Un volume – si legge nel report – che non ha pari negli ultimi 15 anni e che è persino superiore alla produzione interna (a quota 1.368 milioni di metri cubi equivalenti). Questi dati stridono con la retorica fossile vuole puntare su nuovi (e inutili) impianti per mettere in sicurezza le riserve strategiche di gas in vista dell’inverno e del possibile azzeramento delle forniture da parte di Mosca.

Secondo gli ambientalisti, inoltre, l’impianto prevede uno smisurato traffico di navi metaniere nei nostri mari, incremento dell’inquinamento dell’aria e dell’acqua, rischio di incidenti gravi e ulteriore dipendenza dal sistema delle fonti fossili.

È poi WWF a evidenziare tutte le problematiche legate agli impatti delle opere a terra del rigassificatore rispetto al sito “Padule Orti-Bottagone”, classificato come Zona Speciale di Conservazione e Zona di Protezione Speciale della Rete Natura 2000 dall’Unione Europea, designato come Important Bird Area, candidato a diventare zona Ramsar e in buona parte sovrapposto alla Riserva Naturale Regionale “Padule Orti-Bortagone” che rientra nella rete delle Oasi WWF in base a un accordo per attività di gestione e conservazione della biodiversità sottoscritto dal WWF e dalla Regione Toscana.

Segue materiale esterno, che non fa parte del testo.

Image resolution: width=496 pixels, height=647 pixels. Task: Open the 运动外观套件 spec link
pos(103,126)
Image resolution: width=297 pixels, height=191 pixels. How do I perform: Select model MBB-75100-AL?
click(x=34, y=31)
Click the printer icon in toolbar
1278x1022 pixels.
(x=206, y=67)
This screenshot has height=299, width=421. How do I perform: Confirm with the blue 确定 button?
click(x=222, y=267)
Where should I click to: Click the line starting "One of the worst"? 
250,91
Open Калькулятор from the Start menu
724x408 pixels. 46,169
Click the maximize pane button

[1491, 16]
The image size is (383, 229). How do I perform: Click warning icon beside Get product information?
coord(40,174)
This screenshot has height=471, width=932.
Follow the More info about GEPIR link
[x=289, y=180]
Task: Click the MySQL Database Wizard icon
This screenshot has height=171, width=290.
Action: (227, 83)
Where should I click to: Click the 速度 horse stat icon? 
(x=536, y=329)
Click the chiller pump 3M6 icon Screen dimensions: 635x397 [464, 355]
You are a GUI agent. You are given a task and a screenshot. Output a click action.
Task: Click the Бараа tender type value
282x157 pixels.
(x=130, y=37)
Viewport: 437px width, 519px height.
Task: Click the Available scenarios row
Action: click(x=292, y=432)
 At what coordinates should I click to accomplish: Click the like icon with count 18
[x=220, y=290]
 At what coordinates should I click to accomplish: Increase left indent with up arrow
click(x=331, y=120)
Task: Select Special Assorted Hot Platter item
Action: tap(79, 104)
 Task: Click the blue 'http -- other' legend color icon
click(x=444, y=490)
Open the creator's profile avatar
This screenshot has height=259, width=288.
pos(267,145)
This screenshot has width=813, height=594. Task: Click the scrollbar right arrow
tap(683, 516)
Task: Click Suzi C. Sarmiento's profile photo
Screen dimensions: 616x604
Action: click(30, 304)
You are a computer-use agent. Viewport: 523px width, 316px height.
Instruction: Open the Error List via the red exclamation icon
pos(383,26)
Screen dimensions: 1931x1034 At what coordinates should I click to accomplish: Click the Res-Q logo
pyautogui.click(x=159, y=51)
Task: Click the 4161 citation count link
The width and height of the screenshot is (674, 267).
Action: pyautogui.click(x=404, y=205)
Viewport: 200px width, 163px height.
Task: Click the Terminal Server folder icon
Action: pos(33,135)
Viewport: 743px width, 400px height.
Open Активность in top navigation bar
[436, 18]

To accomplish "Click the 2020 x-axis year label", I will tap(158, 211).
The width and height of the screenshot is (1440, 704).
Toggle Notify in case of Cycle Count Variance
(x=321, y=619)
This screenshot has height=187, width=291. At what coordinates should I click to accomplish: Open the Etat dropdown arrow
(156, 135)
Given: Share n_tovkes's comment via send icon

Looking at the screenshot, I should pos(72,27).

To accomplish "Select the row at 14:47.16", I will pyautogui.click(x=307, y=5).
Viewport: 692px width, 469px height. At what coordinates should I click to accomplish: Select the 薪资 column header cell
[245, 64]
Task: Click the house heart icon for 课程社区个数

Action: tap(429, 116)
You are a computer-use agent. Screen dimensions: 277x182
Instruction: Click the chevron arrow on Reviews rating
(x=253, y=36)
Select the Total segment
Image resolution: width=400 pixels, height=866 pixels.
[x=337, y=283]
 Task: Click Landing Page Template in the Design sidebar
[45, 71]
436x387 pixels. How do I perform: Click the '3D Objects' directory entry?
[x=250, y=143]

Abbiamo sottolineato come qualsiasi intervento sul sito meritasse la massima cautela, al fine di rispettare i valori di biodiversità che esso contiene e gli impegni assunti al riguardo dall’Italia a livello europeo ed internazionale: una cautela che, purtroppo, è mancata nella valutazione dei possibili effetti sulla fauna, nella corretta ponderazione dell’impatto delle emissioni sonore e delle polveri, nella superficiale analisi condotta circa gli effetti su almeno due corsi d’acqua presenti nel sito, come il Fosso Cosimo e il Fiume Cornia, si legge in una nota stampa.

La sensazione, insomma? Che nel Paese del sole e del vento si continua a favorire la lobby del fossile, senza alcun scampo per una reale e sicura transizione energetica.